I actually did have an idea.
The first stop was Michaels because I thought I remembered them selling bags of doll parts there, but I was informed that this was not so and also that running into a store screaming "I NEED SEVERED DOLL PARTS" was not really appropriate customer behavior.
So instead I had the bright idea of getting another donor doll from the dollar store near my house. The kid was willing, especially after I offered to let her pick out another toy and some candy if she was good.
"Now Daddy's color blind, sweetheart, so you're going to have to help me pick out matching legs, OK?"
Problem was, they didn't have any dolls with legs! All they had were mermaids. What the hell was I going to do? I placated the kid by allowing her to pick out a ninja bow and arrow and a small hollow chocolate rabbit before sitting her down and explaining my new brilliant idea.
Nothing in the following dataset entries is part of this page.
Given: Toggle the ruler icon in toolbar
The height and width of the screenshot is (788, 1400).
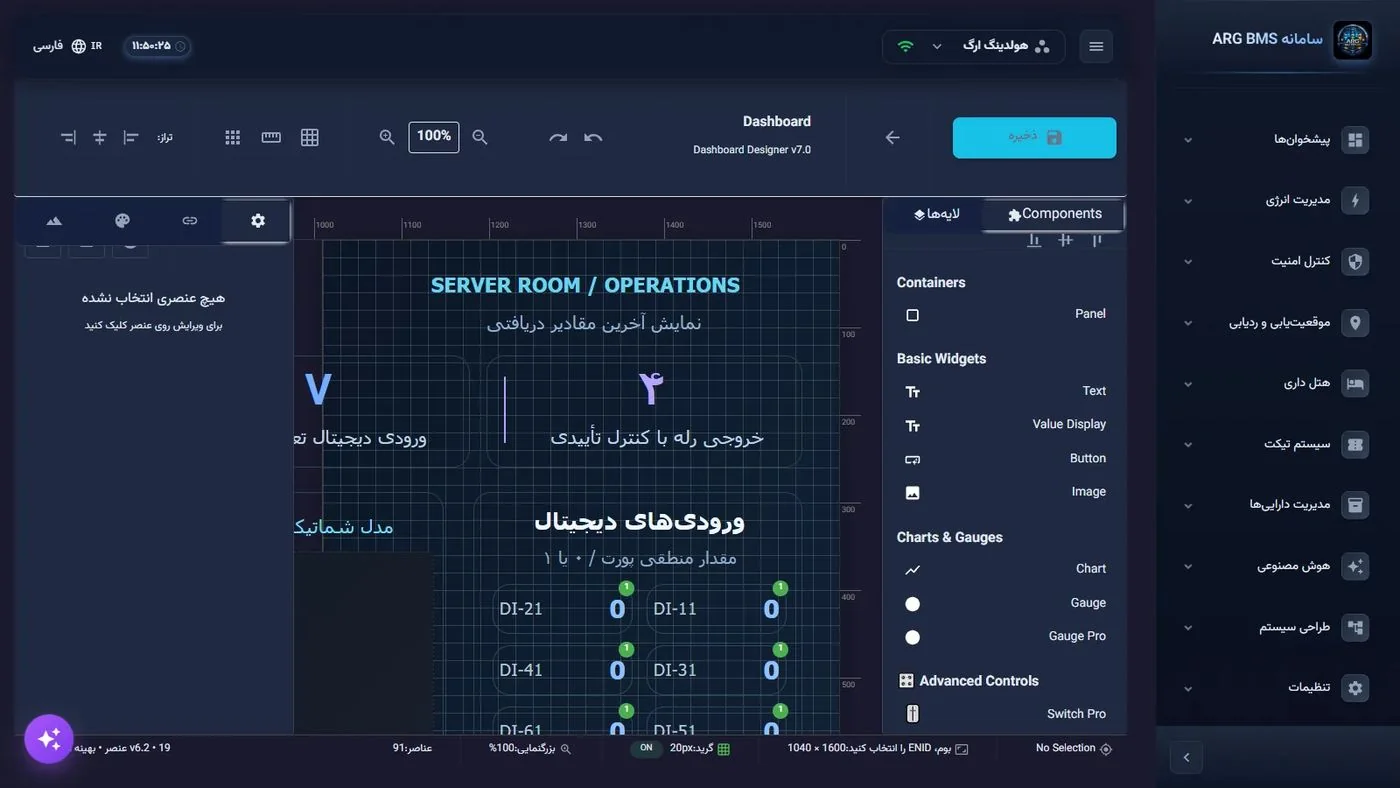Looking at the screenshot, I should click(271, 137).
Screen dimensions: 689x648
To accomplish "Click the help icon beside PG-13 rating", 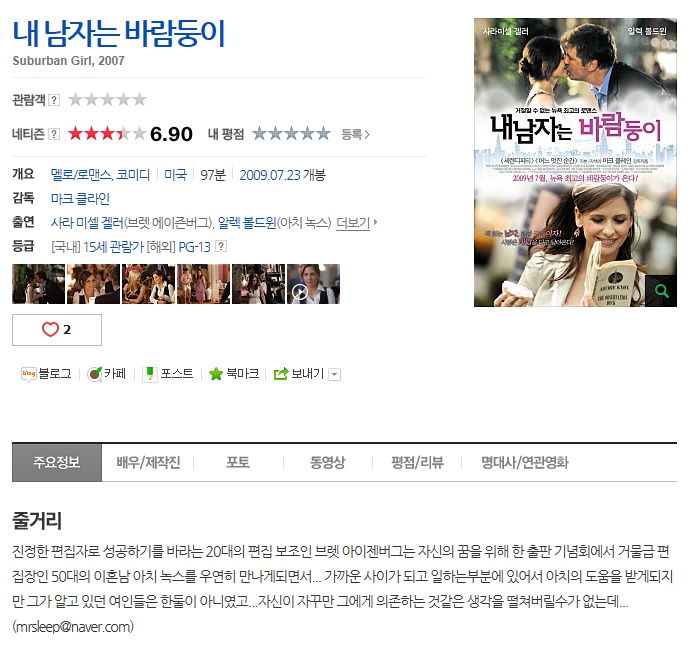I will point(221,246).
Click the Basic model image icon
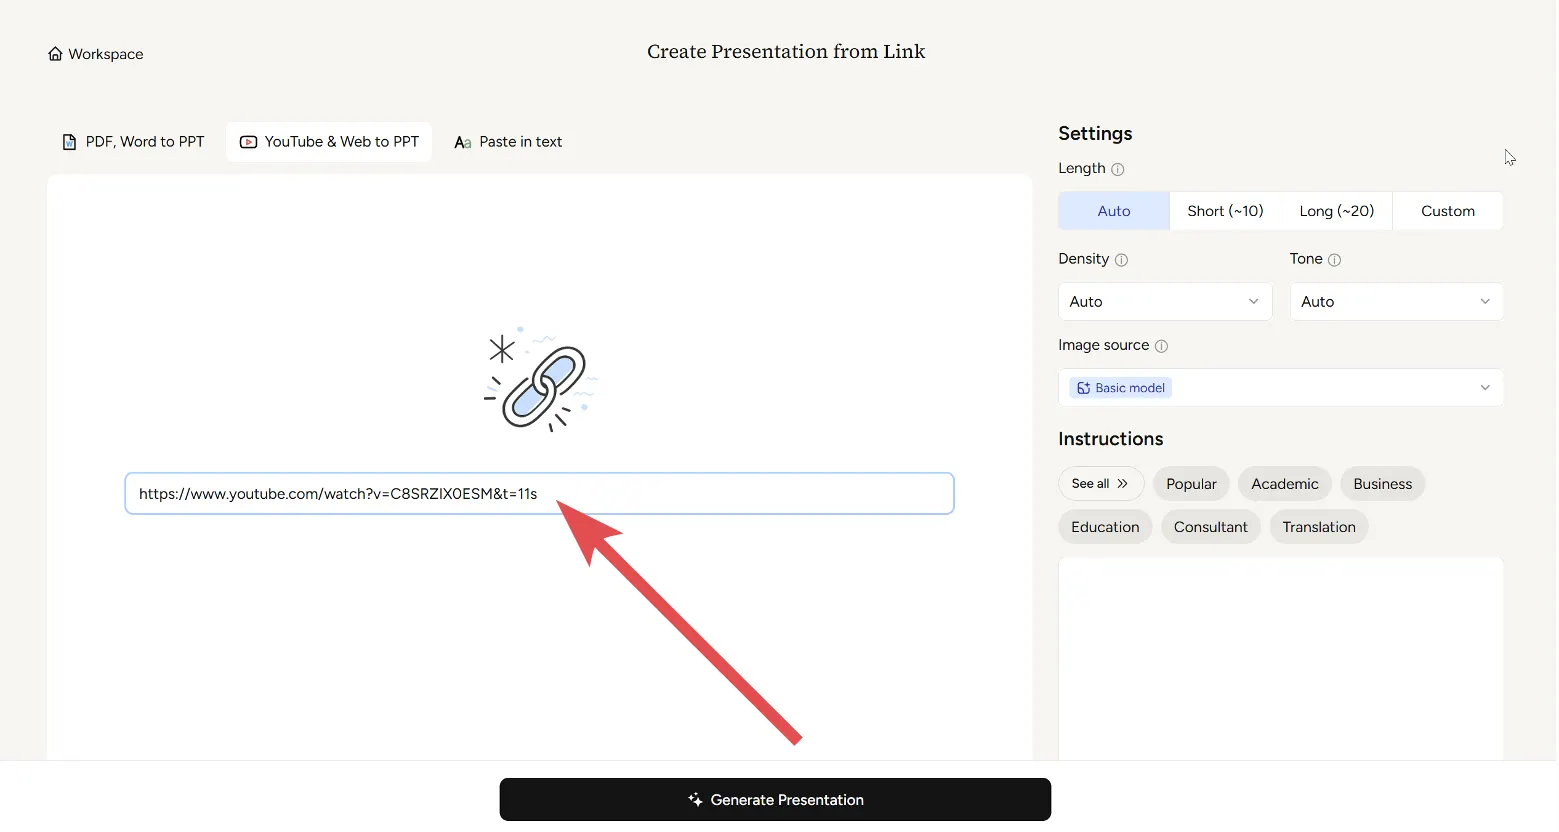 [1083, 388]

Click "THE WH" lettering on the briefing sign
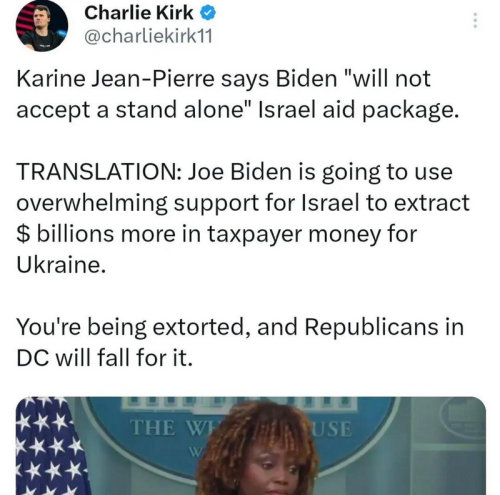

"OK, heart, here's the deal," I said. "They don't have any dolls with legs, and Amber needs a transplant immediately. The only course of action for her is a full species transplant. We can make her a mermaid and she can live in your bathtub. She'll never walk again, but she'll have a full life as a siren. She's yours, and it's your decision. What do you say?"
"Maker her a mermaid!"
So off we went home with the donor doll and her mermaid tale. On the little plastic table that serves as coffee table and craft workbench I laid out Amber and the donor doll. The kid ran off briefly and returned with one of her many doctor's kits. Together, we operated by first removing the mermaid tail from the donor, then the damaged lower half of Amber, before gently reattaching the donor tail where Amber's hips and legs had been.
The kid held put two Spider-Man Band-Aids around Amber's waist, and voila, her doll had a new lease on life.
It was really only at this point that I became aware of how monumentally creepy this all was. Sure, kids play doctor all the time but they rarely play emergency room. I had a brief fearful moment at the end there as the kid looked over at the donor doll with the ruined legs lying beside her. I held my breath to see if my daughter would suddenly think that we had killed another doll to sustain the life of Amber.
"Can Amber have some of my chocolate bunny?" she asked?